I predict that this is wrong


(as in, no one is predicting we will Brexit, no one seriously thinks Trump will win and other nonsense read this year)


The build-up to inflation is uncannily similar to the circumstances of the early 1970s - oil prices, lagged effect of monetary easing, fall in the pound, unsustainable government debt, a government that will attempt to spend their way to re-election ...

Henry_17 Wrote:

-------------------------------------------------------

> JW, L16,

>

> What you are missing is that if there were to be a

> large surprise in inflation it would lead to

> mayhem in asset prices. This would be unpopular

> and so the government and central bank who after

> all have complete control won't let it happen.

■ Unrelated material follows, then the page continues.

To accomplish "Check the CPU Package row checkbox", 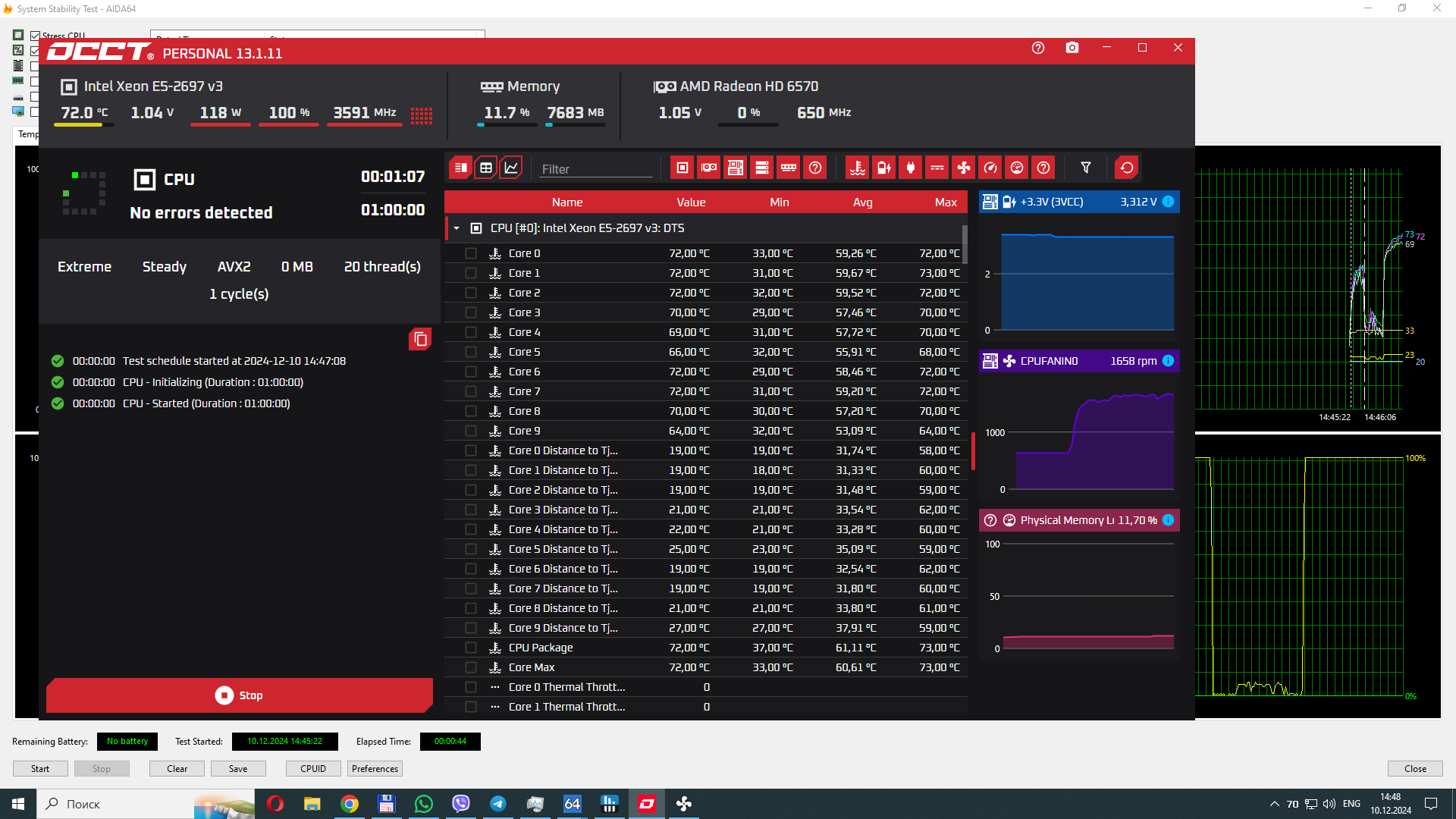I will coord(471,648).
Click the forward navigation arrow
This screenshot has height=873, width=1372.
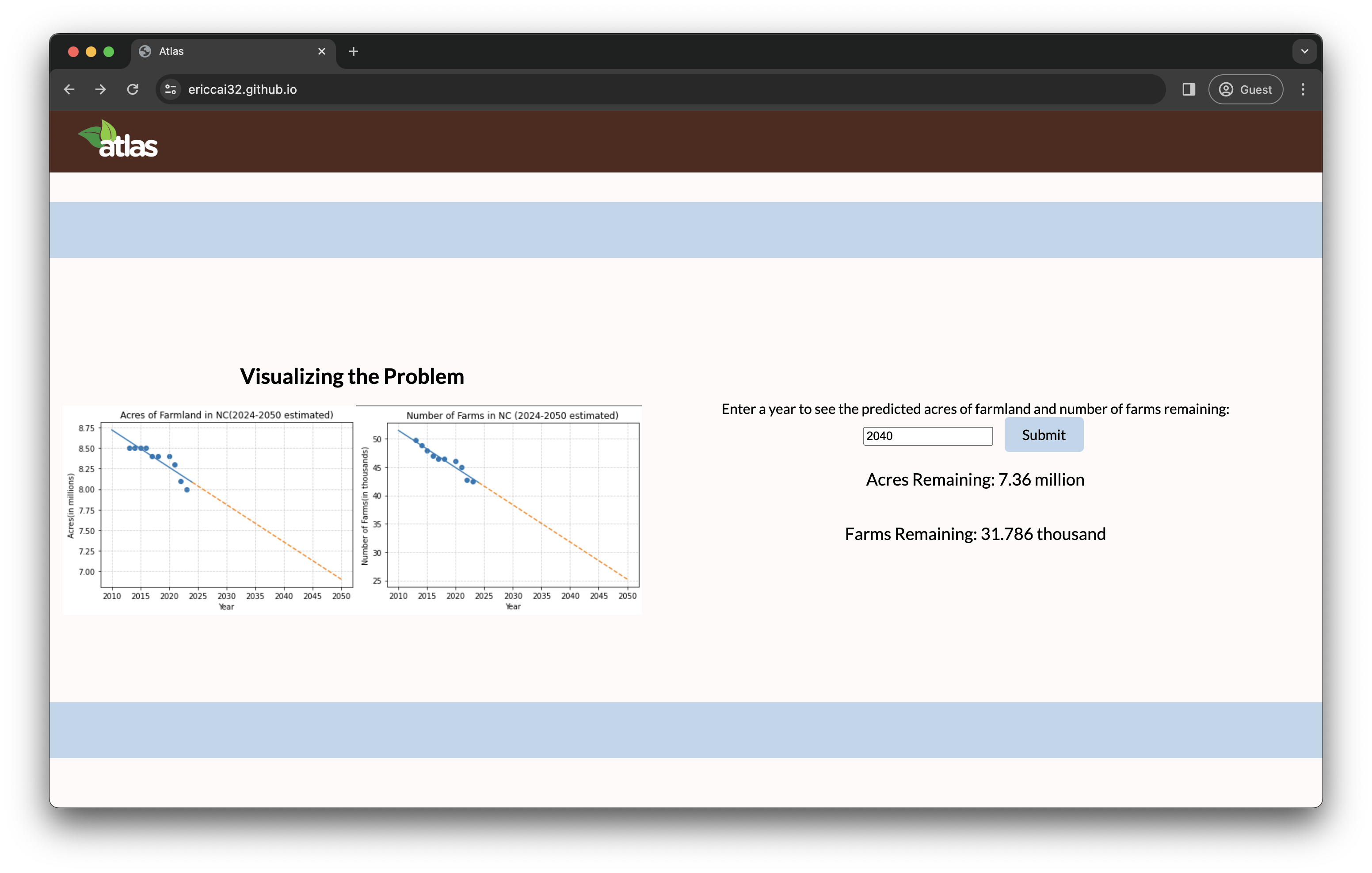(x=101, y=89)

Ho Ho HO ..! If only it were so simple. The Government & central banks have only very little control of inflation or asset values. Inflation & other economic impacts creep up on any economy & are also susceptible to external events & influences - we are dangerously close to the point where the little control they have in the UK will cease to be effective.


Most companies are holding back on passing on price increases & are maintaining jobs but that cannot hold out forever.


Today's economic picture looks reasonable but based on lagging data. The new year [Q1 & Q2 2017] will show very different outcomes - lets see what the picture is like next September/December.